A JOURNEY INTO THE HILLS AND THE TEN LIVRES OF CORPORAL FREMIN
“Madame, you have studiously
avoided me.” The vicomte twirled his hat.
“And with excellent reason, you will agree.”
“You have been here six days,
and you have not given me the barest chance of speaking
to you.” There was a suspicion of drollery
in his reproachful tones.
“Monsieur,” replied madame,
who, finding herself finally trapped with no avenue
of escape, quickly adapted herself to the situation,
the battle of evasion, “our last meeting has
not fully escaped my recollection.”
“All is fair in love and war.
It came near being a good trick, that
blank paper.”
“Not quite so near as might
be. It is true that I did not suspect your ruse;
but it is also true that I had but one idea and one
intention, to gain the paper.”
“And supposing it had been real, genuine?”
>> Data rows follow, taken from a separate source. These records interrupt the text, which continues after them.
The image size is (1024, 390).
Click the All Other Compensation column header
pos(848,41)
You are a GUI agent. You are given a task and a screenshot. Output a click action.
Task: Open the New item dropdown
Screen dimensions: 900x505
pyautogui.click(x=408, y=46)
“Why, then, I should have at
least half of it, which would be the same thing as
having all of it.” Contact with this man
always put a delicate edge to her wit and sense of
defense. She could not deny a particle of admiration
for this strange man, who proceeded toward his ends
with the most intricate subterfuge, and who never drew
a long face, who accepted rebuffs with smiles and
banter.
“You know, Madame, that whatever
I have done or shall do is out of love for you.”
“I would you were out of love with me!”
“The quality of my love . . .”
“Ah, that is what disturbs me the
quality!” shrewdly.
“There is quality and quantity
without end. I am not a lover who pines and
goes without his meals. Madame, observe me I
kneel. I tell you that I adore you. Will
you be my wife?”
“No, a thousand times no!
I know you to be a brave man, Monsieur lé Vicomte;
but who can put a finger on your fancy? To-day
it is I; to-morrow, elsewhere. You would soon
tire of me who could bring you no dowry save lost
illusions and confiscated property. Doubtless
you have not heard that his Eminence the cardinal
has posted seals upon all that which fell to me through
Monsieur de Brissac.”
“What penetration!” thought
the vicomte, rising and dusting his knees.
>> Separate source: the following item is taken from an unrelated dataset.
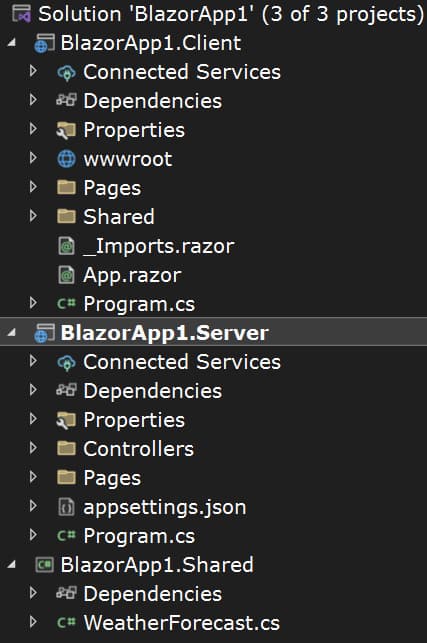Collapse the BlazorApp1.Client project node
427x643 pixels.
11,42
“And yet, Monsieur,” impulsively,
“I would not have you for an enemy.”
“One would think that you are afraid of me.”
“I am,” simply.
“Why?”
“You are determined that I shall
love you, and I am equally determined that I shall
not.”
“Ah! a matter of the stronger mind and will.”
“My will shall never bend toward
yours, Monsieur. What I fear is your persecution.
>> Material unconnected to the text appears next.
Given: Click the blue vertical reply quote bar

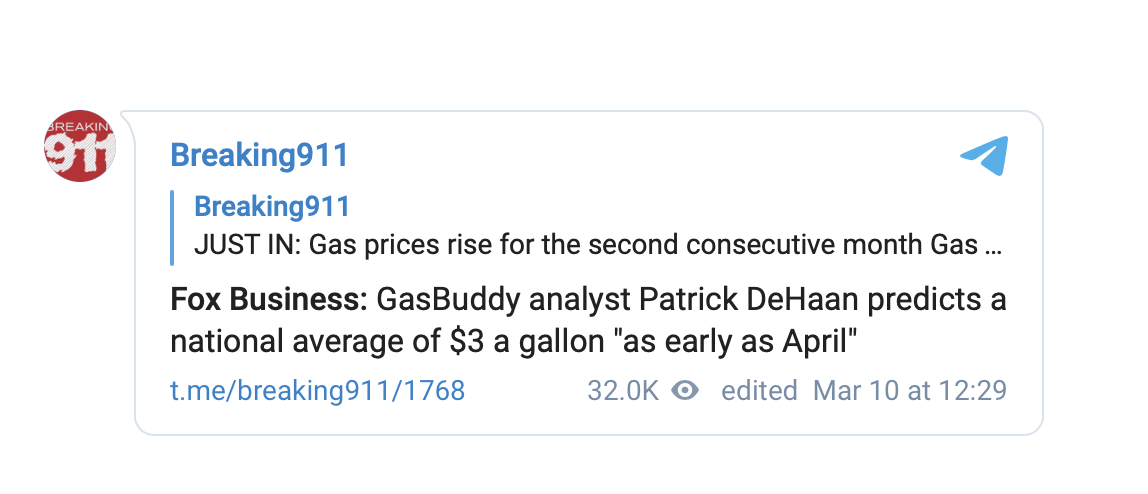Looking at the screenshot, I should (173, 228).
Let us put aside love, which is impossible, and turn
our attention to something nearer and quite possible friendship.”
She extended her hand, frankly, without reservation.
If only she could in some manner disarm this man!
“What!” mockingly, “you forgive
my attempt at Quebec to coerce you?”
“Frankly, since you did not
succeed, Monsieur, I have seen too much of men not
to appreciate a brilliant stroke. Had I not torn
that paper from your hand, you might have scored at
least half a trick. There is a high place somewhere
in this world for a man of your wit and courage.”
“Mazarin’s interpretation of that would
be a gibbet on Montfaucon.”
“I am offering you friendship, Monsieur.”
The hand remained extended.
The vicomte bowed, placed his hands
behind his back and bowed again. “Friendship
and love; oil and water. Madame, when they mix
well, I will come in the guise of a friend.
Sometimes I’ve half a mind to tell the Chevalier
who you are; for, my faith! it is humorous in the
extreme. I understand that you and he were affianced,
once upon a time; and here he is, making violent love
to you, not knowing your name any more than Adam knew
Eve’s.”
“Very well, then, Monsieur.
Since there can be no friendship, there can be nothing.
Hereafter you will do me the kindness not to intrude
into my affairs.”
“Madame, I am a part of your
destiny. I told you so long ago.”
“I am a woman, and women are
helpless.” Madame was discouraged.
What with that insane D’Herouville, the Chevalier,
and this mocking suitor, her freedom was to prove
but small. France, France! “And I
am here in exile, Monsieur, innocent of any wrong.”
“You are guilty of beautiful eyes.”
“I should have thrown myself upon Mazarin’s
mercy.”
“Which is like unto the flesh
of the fish little blood and that cold.
You forget your beauty, Madame, and your wit.
Mazarin would have found you very guilty of these.
And is not Madame de Montbazon your mother?
Mazarin loves her not overwell. Ah, but that
paper! What the devil did we sign it for?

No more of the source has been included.